La oración es el corazón de la vida de la Comunidad de Sant’Egidio, su primera “obra”. Cuando termina el día todas las Comunidades, tanto si son grandes como si son pequeñas, se reúnen alrededor del Señor para escuchar su Palabra y dirigirse a Él en su invocación. Los discípulos no pueden sino estar a los pies de Jesús, como María de Betania, para elegir la “mejor parte” (Lc 10,42) y aprender de Él sus mismos sentimientos (cfr. Flp 2,5).

Siempre que la Comunidad vuelve al Señor, hace suya la súplica del discípulo anónimo: “¡Señor, enséñanos a orar” (Lc 11,1). Y Jesús, maestro de oración, continúa contestando: “Cuando oréis, decid: Abbá, Padre”.

Cuando oramos, aunque lo hagamos dentro de nuestro corazón, nunca estamos aislados ni somos huérfanos, porque somos en todo momento miembros de la familia del Señor. En la oración común se ve claramente, además del misterio de la filiación, el de la fraternidad.

Las Comunidades de Sant'Egidio que hay por el mundo se reúnen en los distintos lugares que destinan a la oración y presentan al Señor las esperanzas y los dolores de los hombres y mujeres “vejados y abatidos” de los que habla el Evangelio (Mt 9,37). En aquella gente de entonces se incluyen los habitantes de las ciudades contemporáneas, los pobres que son marginados de la vida, todos aquellos que esperan que alguien les contrate (cfr. Mt 20).

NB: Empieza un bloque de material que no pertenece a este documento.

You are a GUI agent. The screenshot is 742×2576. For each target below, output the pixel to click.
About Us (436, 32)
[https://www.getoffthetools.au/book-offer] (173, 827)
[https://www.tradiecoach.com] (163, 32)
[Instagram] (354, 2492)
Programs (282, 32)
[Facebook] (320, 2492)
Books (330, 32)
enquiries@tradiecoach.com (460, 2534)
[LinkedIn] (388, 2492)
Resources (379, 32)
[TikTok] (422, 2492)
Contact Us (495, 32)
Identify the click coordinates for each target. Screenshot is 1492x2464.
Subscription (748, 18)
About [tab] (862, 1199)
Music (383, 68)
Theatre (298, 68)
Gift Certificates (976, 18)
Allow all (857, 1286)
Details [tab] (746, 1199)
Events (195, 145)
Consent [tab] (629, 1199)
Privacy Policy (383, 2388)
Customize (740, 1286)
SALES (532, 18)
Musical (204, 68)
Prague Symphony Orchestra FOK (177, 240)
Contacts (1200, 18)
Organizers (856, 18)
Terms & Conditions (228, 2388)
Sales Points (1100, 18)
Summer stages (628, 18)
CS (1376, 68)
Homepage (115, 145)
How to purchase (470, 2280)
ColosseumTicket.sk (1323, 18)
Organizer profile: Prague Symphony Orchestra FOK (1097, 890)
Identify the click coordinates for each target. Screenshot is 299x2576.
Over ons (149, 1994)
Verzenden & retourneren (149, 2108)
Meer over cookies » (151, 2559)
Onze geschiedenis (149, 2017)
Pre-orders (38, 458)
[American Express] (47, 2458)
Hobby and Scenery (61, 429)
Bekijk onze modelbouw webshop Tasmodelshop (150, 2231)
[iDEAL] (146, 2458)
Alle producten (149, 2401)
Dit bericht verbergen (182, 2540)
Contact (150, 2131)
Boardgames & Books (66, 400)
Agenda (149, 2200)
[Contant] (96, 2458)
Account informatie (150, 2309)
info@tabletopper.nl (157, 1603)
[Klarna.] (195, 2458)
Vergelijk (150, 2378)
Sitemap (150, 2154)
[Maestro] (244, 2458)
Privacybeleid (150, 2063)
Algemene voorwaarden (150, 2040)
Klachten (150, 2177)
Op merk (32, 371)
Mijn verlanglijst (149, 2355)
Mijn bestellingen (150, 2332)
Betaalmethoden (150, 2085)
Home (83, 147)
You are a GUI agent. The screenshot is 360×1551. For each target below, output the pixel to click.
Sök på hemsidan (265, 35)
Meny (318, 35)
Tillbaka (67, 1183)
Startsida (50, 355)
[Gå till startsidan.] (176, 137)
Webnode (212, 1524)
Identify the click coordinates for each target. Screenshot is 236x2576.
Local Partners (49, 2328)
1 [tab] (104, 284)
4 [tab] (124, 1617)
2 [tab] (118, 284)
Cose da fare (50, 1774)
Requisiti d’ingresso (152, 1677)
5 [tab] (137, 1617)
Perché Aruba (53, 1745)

La oración común recoge el grito, la aspiración, el deseo de paz, de curación, de sentido de la vida y de salvación que hay en los hombres y las mujeres de este mundo. La oración nunca es vacía. Sube incesante al Señor para que el llanto se transforme en alegría, la desesperación en felicidad, la angustia en esperanza y la soledad en comunión. Y para que el Reino de Dios llegue pronto a los hombres.